Co-sponsored by IBEW Local 490 and the National Electrical Contractors' Association, the training center is a state-of-the-art 8,080-square-foot facility with seven classrooms and a large lab designed to enable electrical training that can simulate conditions in the field. It provides apprentice and journeymen electricians with a hands-on, broad-based electrical training for all skills they will use in the field, ranging from pipe-bending and programmable logic control to emerging technologies, including solar/photovoltaics and wind energy.

Currently there are 60 electrical apprentices enrolled in the five-year training program.

"The facility enables us to provide the most advanced electrical training to our workforce," said IBEW Local 490 business manager Joe Casey. "Technological advancements within the industry, including solar and wind energy, have opened up a whole new world of opportunity within the industry. We are proud to provide quality classroom training as well as practical training, and in so doing, provide opportunity for young men and women so they can be productive citizens in the community."

According to Jack Jarvis, state director of the U.S. Department of Labor Bureau of Apprenticeship Training, "This facility is all about a commitment to quality training. It will feature green technology training, and is truly a green building. State-of-the-art equipment enables us to deliver the finest in electrical training."

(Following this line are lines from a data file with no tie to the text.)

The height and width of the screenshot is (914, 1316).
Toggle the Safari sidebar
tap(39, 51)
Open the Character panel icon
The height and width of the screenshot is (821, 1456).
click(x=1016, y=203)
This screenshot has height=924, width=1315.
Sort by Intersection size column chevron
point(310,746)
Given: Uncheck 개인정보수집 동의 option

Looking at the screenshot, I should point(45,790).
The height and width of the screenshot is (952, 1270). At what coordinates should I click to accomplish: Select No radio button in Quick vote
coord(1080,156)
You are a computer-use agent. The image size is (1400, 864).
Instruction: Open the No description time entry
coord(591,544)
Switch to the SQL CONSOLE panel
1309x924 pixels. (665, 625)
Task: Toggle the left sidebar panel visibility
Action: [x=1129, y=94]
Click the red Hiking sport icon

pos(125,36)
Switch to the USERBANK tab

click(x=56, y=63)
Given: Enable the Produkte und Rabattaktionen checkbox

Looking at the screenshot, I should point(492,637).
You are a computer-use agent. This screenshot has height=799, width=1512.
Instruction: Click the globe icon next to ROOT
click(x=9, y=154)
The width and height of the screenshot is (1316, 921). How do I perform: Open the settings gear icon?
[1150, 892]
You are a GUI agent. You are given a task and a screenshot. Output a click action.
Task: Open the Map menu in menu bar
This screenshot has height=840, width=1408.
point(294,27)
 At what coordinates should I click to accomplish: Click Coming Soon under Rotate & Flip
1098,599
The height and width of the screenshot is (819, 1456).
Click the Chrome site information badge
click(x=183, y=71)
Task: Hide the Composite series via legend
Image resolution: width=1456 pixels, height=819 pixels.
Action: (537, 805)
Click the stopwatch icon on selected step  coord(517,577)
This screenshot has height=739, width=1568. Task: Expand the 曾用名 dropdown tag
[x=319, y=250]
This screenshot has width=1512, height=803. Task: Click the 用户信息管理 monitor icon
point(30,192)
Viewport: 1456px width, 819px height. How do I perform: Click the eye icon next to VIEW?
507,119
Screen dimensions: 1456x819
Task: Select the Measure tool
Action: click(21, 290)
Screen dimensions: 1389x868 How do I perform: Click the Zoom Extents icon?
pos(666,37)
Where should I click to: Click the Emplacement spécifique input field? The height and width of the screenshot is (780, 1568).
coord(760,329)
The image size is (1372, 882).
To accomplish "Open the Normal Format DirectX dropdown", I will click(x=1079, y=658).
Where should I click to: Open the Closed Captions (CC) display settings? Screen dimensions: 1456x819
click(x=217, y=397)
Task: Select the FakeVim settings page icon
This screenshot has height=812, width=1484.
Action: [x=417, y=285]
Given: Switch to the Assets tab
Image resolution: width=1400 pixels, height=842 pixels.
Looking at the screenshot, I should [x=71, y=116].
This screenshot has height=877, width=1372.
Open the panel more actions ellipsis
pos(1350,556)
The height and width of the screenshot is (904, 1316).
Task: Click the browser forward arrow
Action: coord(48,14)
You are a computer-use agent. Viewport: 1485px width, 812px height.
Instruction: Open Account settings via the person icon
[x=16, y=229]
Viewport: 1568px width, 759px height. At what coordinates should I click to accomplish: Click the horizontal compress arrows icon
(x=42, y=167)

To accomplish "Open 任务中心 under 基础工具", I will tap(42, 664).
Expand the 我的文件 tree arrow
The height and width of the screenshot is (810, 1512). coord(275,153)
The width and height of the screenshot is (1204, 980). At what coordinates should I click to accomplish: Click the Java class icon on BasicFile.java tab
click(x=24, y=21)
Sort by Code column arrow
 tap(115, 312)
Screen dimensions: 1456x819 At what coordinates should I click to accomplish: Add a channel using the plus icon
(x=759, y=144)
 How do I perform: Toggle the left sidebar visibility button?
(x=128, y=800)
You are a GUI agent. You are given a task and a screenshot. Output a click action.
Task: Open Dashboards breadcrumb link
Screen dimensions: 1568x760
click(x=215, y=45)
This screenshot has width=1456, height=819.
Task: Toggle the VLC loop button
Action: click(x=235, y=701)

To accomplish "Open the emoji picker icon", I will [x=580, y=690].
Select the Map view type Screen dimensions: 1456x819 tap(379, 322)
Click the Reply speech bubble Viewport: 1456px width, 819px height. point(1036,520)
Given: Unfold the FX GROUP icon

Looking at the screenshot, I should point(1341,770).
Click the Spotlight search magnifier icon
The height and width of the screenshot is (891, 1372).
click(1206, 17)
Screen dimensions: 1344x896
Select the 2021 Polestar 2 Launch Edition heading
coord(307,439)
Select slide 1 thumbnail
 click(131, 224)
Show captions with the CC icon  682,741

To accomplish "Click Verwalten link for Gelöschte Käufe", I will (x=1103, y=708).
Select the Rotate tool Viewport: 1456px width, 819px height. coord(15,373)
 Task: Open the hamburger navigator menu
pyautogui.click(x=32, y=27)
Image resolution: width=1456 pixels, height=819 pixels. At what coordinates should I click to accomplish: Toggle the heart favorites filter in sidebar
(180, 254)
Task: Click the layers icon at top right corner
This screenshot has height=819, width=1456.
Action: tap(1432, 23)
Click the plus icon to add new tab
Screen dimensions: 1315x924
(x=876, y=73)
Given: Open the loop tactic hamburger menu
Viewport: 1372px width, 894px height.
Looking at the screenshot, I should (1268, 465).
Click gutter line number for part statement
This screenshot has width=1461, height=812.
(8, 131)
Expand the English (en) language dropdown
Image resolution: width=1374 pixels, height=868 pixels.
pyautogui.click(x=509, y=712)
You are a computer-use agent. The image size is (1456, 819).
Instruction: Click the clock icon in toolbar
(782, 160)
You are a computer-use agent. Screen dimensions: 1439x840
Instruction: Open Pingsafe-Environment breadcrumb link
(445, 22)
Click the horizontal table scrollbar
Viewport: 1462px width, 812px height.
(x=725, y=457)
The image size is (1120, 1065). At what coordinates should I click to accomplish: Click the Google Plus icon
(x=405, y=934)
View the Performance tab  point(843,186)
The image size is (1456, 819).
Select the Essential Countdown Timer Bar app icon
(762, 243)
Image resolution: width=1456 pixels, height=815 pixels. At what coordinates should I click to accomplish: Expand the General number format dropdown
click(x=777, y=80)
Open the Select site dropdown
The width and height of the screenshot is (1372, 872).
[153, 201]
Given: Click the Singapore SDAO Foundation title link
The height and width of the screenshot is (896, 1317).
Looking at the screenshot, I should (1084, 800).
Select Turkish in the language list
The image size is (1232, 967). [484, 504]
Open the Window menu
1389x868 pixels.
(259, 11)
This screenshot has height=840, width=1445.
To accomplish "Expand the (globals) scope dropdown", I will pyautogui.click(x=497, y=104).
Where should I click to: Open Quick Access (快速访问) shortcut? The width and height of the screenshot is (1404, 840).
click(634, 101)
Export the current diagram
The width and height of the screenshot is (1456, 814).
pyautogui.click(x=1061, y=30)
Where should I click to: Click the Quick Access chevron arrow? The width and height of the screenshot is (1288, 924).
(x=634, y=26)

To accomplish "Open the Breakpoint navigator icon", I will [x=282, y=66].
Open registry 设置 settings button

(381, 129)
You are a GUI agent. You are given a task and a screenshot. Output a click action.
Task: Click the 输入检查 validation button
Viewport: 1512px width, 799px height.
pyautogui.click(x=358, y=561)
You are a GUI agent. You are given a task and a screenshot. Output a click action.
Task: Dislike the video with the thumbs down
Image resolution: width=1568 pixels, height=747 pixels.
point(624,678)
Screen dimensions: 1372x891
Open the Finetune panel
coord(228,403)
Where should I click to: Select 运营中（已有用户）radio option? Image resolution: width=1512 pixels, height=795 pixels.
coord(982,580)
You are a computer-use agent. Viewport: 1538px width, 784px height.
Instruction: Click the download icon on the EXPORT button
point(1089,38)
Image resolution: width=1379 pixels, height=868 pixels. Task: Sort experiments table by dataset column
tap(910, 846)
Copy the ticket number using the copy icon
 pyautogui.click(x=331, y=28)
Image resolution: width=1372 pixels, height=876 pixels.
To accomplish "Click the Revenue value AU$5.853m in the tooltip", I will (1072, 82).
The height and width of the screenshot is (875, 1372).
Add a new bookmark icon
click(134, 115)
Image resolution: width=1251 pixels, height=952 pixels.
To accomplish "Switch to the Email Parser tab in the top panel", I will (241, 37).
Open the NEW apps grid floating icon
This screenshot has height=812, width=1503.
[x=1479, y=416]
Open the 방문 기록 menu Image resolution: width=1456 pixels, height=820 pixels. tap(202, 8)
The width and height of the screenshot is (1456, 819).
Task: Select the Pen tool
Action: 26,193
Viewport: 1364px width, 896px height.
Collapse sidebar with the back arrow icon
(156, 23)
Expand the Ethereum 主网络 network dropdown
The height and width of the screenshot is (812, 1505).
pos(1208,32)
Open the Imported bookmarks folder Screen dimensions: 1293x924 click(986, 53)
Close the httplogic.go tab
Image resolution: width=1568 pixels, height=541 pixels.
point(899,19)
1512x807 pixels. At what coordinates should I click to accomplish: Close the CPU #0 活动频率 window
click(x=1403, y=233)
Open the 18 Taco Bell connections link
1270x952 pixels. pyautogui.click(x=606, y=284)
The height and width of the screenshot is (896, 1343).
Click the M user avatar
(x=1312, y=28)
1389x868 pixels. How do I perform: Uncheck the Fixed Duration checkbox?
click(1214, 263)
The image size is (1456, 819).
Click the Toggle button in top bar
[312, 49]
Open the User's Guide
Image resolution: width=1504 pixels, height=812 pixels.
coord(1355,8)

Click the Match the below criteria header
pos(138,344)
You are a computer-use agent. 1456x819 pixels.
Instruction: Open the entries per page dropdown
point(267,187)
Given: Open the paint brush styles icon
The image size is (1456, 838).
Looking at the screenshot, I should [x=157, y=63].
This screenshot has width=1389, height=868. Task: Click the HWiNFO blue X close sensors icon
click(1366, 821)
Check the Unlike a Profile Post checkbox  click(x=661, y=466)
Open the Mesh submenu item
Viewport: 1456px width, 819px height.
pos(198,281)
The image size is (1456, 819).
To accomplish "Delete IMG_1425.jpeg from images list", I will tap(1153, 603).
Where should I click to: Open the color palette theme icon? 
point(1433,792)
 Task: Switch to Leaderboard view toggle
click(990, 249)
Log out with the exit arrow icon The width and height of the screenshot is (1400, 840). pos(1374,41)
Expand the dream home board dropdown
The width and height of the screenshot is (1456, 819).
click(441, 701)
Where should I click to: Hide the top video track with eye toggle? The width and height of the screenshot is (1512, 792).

The New Hampshire JATC training facility was designed by the architectural firm C.N. Carley Associates of Concord. General contractor was CCB Inc. of Westbrook, Maine. NECA member Catamount Electric and Alarm of Pittsfield handled electrical construction, which was handled by a field crew of between two and five electricians from Local 490.

Other primary subcontractors included mechanical contractor American Mechanical; roofing contractor Greenwood Industries; painting contractor, Eastcoast Spraying; and flooring contractor Merrimac Tile & Stone.

The IBEW's Casey said Helmets to Hardhats, a national organization that helps active-duty and reserve members of the U.S. military transition into civilian life by providing training and employment opportunities in the construction industry, has had active participation in New Hampshire's electrical training program and has been a major impetus for the opening of the new facility.

NECA's New Hampshire Division executive manager Glenn Kingsbury pointed to the "great pride that this training facility brings" to the IBEW and NECA. "It represents the future of the electrical industry in New Hampshire, which indeed is a bright one."